# [DIRECTIONS FOR THIS TASK]
Read through the records. Copy each line that has the word "blue".

# [SUPPLIED ENTRIES]

###

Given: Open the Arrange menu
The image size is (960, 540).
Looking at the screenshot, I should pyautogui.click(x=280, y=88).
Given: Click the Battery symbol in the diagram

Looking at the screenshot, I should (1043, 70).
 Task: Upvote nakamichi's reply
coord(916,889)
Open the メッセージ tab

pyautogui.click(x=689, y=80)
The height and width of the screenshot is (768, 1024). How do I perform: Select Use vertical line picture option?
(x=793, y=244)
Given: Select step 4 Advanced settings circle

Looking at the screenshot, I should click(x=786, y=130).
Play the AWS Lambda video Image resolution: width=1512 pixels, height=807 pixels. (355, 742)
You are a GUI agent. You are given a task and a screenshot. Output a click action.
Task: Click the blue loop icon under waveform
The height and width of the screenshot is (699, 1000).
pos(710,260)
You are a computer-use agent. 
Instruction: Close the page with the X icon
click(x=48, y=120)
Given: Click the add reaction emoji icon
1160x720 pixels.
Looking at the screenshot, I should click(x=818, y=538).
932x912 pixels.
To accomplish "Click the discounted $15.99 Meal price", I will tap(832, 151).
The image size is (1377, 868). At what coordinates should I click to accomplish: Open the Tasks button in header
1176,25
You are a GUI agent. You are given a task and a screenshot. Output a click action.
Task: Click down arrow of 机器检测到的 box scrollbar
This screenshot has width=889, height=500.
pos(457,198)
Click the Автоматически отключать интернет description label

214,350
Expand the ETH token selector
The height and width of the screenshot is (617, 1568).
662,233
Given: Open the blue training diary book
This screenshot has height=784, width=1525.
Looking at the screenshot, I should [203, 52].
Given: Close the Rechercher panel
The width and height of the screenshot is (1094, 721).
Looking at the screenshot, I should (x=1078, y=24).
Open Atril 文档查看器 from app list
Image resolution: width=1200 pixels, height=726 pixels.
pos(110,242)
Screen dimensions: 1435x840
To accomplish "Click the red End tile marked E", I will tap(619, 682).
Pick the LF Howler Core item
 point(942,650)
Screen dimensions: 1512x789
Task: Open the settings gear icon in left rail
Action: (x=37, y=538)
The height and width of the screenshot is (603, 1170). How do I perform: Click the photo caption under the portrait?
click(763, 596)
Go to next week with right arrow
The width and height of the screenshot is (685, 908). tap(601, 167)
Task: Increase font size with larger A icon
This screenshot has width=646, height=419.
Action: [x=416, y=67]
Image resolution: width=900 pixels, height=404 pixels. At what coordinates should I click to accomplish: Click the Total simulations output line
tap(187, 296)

###

# [TASK ANSWER]
Task: Click the blue loop icon under waveform
Given: Open the blue training diary book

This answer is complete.